Write out the data exactly, every line included.

- _Saved data entries_:
--------------------------------
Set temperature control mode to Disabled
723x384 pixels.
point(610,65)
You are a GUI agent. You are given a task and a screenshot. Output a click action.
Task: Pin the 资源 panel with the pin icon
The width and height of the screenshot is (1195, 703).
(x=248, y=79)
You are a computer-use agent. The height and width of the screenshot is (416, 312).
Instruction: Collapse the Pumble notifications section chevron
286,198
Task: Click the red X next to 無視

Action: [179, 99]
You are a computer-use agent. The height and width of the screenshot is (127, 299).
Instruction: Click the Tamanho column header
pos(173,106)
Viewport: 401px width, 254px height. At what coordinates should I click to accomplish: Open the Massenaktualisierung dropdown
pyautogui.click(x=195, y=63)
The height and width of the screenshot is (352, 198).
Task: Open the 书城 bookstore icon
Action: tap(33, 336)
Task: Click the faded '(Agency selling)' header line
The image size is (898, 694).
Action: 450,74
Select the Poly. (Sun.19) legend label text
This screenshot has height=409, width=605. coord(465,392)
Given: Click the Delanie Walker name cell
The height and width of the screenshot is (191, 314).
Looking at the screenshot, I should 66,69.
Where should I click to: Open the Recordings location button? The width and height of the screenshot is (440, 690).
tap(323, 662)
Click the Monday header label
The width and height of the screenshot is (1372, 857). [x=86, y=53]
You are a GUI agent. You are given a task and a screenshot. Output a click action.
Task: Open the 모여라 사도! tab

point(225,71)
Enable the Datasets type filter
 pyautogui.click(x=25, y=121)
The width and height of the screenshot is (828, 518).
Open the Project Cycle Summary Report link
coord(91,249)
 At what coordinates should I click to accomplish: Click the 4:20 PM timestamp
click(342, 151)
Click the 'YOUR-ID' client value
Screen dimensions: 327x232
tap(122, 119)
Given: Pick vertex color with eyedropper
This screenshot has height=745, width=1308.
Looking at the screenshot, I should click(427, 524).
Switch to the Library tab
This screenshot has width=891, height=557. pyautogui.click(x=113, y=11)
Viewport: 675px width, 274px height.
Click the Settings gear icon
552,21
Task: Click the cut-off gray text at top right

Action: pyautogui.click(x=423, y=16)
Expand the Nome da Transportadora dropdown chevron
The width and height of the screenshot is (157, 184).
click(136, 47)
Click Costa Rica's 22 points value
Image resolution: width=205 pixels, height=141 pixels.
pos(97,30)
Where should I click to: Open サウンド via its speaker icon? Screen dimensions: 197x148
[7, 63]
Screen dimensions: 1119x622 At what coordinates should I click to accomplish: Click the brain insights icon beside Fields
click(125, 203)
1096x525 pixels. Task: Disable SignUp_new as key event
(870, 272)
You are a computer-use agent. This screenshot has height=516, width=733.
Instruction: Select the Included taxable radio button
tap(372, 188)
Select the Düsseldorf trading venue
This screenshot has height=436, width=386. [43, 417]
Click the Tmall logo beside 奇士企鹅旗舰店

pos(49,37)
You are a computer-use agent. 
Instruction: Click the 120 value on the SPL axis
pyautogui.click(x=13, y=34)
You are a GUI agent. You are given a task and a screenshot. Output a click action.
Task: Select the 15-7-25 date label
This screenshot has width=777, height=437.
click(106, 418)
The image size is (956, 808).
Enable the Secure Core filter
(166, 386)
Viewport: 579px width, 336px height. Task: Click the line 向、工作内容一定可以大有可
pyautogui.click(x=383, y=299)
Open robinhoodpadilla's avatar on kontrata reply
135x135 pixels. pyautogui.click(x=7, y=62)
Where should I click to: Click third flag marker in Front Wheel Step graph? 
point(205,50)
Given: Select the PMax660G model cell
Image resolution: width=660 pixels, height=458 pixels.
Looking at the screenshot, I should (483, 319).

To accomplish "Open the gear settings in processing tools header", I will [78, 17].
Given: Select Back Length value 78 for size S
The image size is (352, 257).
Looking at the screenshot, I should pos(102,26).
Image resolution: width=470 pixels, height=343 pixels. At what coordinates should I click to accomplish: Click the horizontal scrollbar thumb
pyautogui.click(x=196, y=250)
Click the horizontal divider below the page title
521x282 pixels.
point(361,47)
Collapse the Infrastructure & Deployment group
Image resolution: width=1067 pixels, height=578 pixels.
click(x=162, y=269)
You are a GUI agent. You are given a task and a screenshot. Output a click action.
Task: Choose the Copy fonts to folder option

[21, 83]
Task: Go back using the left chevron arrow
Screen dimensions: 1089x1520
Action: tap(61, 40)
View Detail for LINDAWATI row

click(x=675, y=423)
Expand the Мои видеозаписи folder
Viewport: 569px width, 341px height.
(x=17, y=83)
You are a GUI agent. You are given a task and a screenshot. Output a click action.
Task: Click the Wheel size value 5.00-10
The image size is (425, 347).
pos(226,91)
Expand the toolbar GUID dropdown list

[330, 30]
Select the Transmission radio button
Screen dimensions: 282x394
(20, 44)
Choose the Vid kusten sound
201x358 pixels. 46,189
--------------------------------
- _Expected output_:
Set temperature control mode to Disabled
723x384 pixels.
point(610,65)
You are a GUI agent. You are given a task and a screenshot. Output a click action.
Task: Pin the 资源 panel with the pin icon
The width and height of the screenshot is (1195, 703).
(x=248, y=79)
You are a computer-use agent. The height and width of the screenshot is (416, 312).
Instruction: Collapse the Pumble notifications section chevron
286,198
Task: Click the red X next to 無視

Action: [179, 99]
You are a computer-use agent. The height and width of the screenshot is (127, 299).
Instruction: Click the Tamanho column header
pos(173,106)
Viewport: 401px width, 254px height. At what coordinates should I click to accomplish: Open the Massenaktualisierung dropdown
pyautogui.click(x=195, y=63)
The height and width of the screenshot is (352, 198).
Task: Open the 书城 bookstore icon
Action: tap(33, 336)
Task: Click the faded '(Agency selling)' header line
The image size is (898, 694).
Action: 450,74
Select the Poly. (Sun.19) legend label text
This screenshot has height=409, width=605. coord(465,392)
Given: Click the Delanie Walker name cell
The height and width of the screenshot is (191, 314).
Looking at the screenshot, I should 66,69.
Where should I click to: Open the Recordings location button? The width and height of the screenshot is (440, 690).
tap(323, 662)
Click the Monday header label
The width and height of the screenshot is (1372, 857). [x=86, y=53]
You are a GUI agent. You are given a task and a screenshot. Output a click action.
Task: Open the 모여라 사도! tab

point(225,71)
Enable the Datasets type filter
 pyautogui.click(x=25, y=121)
The width and height of the screenshot is (828, 518).
Open the Project Cycle Summary Report link
coord(91,249)
 At what coordinates should I click to accomplish: Click the 4:20 PM timestamp
click(342, 151)
Click the 'YOUR-ID' client value
Screen dimensions: 327x232
tap(122, 119)
Given: Pick vertex color with eyedropper
This screenshot has height=745, width=1308.
Looking at the screenshot, I should click(427, 524).
Switch to the Library tab
This screenshot has width=891, height=557. pyautogui.click(x=113, y=11)
Viewport: 675px width, 274px height.
Click the Settings gear icon
552,21
Task: Click the cut-off gray text at top right

Action: pyautogui.click(x=423, y=16)
Expand the Nome da Transportadora dropdown chevron
The width and height of the screenshot is (157, 184).
click(136, 47)
Click Costa Rica's 22 points value
Image resolution: width=205 pixels, height=141 pixels.
pos(97,30)
Where should I click to: Open サウンド via its speaker icon? Screen dimensions: 197x148
[7, 63]
Screen dimensions: 1119x622 At what coordinates should I click to accomplish: Click the brain insights icon beside Fields
click(125, 203)
1096x525 pixels. Task: Disable SignUp_new as key event
(870, 272)
You are a computer-use agent. This screenshot has height=516, width=733.
Instruction: Select the Included taxable radio button
tap(372, 188)
Select the Düsseldorf trading venue
This screenshot has height=436, width=386. [43, 417]
Click the Tmall logo beside 奇士企鹅旗舰店

pos(49,37)
You are a computer-use agent. 
Instruction: Click the 120 value on the SPL axis
pyautogui.click(x=13, y=34)
You are a GUI agent. You are given a task and a screenshot. Output a click action.
Task: Select the 15-7-25 date label
This screenshot has width=777, height=437.
click(106, 418)
The image size is (956, 808).
Enable the Secure Core filter
(166, 386)
Viewport: 579px width, 336px height. Task: Click the line 向、工作内容一定可以大有可
pyautogui.click(x=383, y=299)
Open robinhoodpadilla's avatar on kontrata reply
135x135 pixels. pyautogui.click(x=7, y=62)
Where should I click to: Click third flag marker in Front Wheel Step graph? 
point(205,50)
Given: Select the PMax660G model cell
Image resolution: width=660 pixels, height=458 pixels.
Looking at the screenshot, I should (483, 319).

To accomplish "Open the gear settings in processing tools header", I will [78, 17].
Given: Select Back Length value 78 for size S
The image size is (352, 257).
Looking at the screenshot, I should pos(102,26).
Image resolution: width=470 pixels, height=343 pixels. At what coordinates should I click to accomplish: Click the horizontal scrollbar thumb
pyautogui.click(x=196, y=250)
Click the horizontal divider below the page title
521x282 pixels.
point(361,47)
Collapse the Infrastructure & Deployment group
Image resolution: width=1067 pixels, height=578 pixels.
click(x=162, y=269)
You are a GUI agent. You are given a task and a screenshot. Output a click action.
Task: Choose the Copy fonts to folder option

[21, 83]
Task: Go back using the left chevron arrow
Screen dimensions: 1089x1520
Action: tap(61, 40)
View Detail for LINDAWATI row

click(x=675, y=423)
Expand the Мои видеозаписи folder
Viewport: 569px width, 341px height.
(x=17, y=83)
You are a GUI agent. You are given a task and a screenshot. Output a click action.
Task: Click the Wheel size value 5.00-10
The image size is (425, 347).
pos(226,91)
Expand the toolbar GUID dropdown list

[330, 30]
Select the Transmission radio button
Screen dimensions: 282x394
(20, 44)
Choose the Vid kusten sound
201x358 pixels. 46,189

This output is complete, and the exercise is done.